A gaucho on a sugar can farm (Cuba)


Dear Diary

Our trip shouldn’t go around all of Cuba. There would hardly have been time to really explore the places and the road conditions are catastrophic, so longer journeys are not fun.

We take on the places Viñales, the famous Bay of Pigs, and the cities of Cienfuegos, Trinidad, Santa Clara and Matanzas.



We started with Adalberto from Havana heading west to Viñales. The man is about fifty, thoughtful and had to get used to slowly speaking to me in Spanish. We passed a couple of better looking houses with front gardens on the outskirts of the city and I asked if the rich Cubans live here. “There are no rich Cubans. There are only Cubans with more money than the others”. He also explains another thing. For breakfast we always get a plate full of fruit and we raved about how good pineapple, mango and banana taste here.

Sometimes there is also guanaba and melon. I especially emphasized how much I like papayas … which Adalberto found very funny. He told me it’s called the Fruta Bomba here. Papaya is the name given to the female genitalia here … Which provided us with pubescent pleasure and which made Adalberto laugh more often. He drives us over the autopista in his old, rickety Peugeot.

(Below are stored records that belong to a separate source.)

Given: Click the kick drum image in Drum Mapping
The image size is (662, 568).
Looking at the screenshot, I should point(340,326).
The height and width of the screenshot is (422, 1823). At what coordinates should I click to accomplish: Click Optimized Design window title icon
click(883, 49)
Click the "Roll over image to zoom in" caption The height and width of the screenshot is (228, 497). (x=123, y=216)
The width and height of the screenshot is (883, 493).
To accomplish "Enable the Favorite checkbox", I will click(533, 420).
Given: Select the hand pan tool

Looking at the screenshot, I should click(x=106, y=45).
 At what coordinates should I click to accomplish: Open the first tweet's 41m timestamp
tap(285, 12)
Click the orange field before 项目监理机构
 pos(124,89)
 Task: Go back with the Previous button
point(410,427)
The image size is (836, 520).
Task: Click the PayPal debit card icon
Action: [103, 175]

The greatest thing in common with our motorway is that it is straight and multi-lane. Otherwise there is practically no traffic there, if, but then mainly horse-drawn carts, cowboys, pedestrians and other rickety cars that are much older. Masses of people want to be taken along the roadside and the landscape is characterized by plains, palm trees and rice fields.

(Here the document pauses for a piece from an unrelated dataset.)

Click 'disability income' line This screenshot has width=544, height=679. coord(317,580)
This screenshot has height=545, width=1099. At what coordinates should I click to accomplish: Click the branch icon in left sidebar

Of course, we don’t just want to see the Autobahn, but also things in between. There are, for example, Las Terrazas and Soroa with beautiful waterfalls that we cannot miss.

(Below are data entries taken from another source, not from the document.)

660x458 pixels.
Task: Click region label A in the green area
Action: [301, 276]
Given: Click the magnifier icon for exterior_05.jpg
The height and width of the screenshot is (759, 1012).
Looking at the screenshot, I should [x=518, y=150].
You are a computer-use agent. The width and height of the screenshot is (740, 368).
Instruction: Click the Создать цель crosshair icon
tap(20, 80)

On the middle way to Viñales, Adalberto’s car fails and the internal mechanic that is in every Cuban doesn’t know what to do next. We come to a cattle farm, where gauchos drive their cattle and check the car for a magnifying glass. While they don’t fix the box, we have time to talk to people.

One of the gauchos comes up to us with a pile of reeds. He explains that it is sugar cane and shows us how to nibble it.



After it is certain that the box is no longer doing anything, Adalberto organizes a new driver for us.

He travels from Viñales and picks us up, while Adalberto has to be towed back to Havana.



Abschied von Adalberto

Adalberto’s friend introduced himself as “El Pumpo”, which caused us misunderstood pleasure. He is 37, has a wife and children in Viñales and is a real original. He drives an even more untrustworthy car, a Ford Granada built in 65, which cannot be locked, just a lever for the window – which we pass around – and has no straps.

The box can only be started via the famous two cables and is so loud that we have to yell at each other if we want to communicate something. But Pumpo honks more often than he switches. He has friends everywhere in Viñales and he honks three times for pretty women, accompanied by a whistle and a kiss in the air.


Driver no 2, code name “El Pumpo

In Viñales we only arrive at night and there is only a rickety path through the bush to our new casa, which Adalberto has already organized for us. Our host family welcomes us in their little house with great joy. Usually, Cubans are only allowed to rent two rooms in their Casa Particular. There is only one here and we share their whole house with a family.

Which means that we sit together on the sofa and the little child crawls over us while the grandpa, who is tipsy from the rum, tells jokes.

By the way, you should bring two things with you to Cuba if you value a normal toilet: a toilet brush and a toilet seat!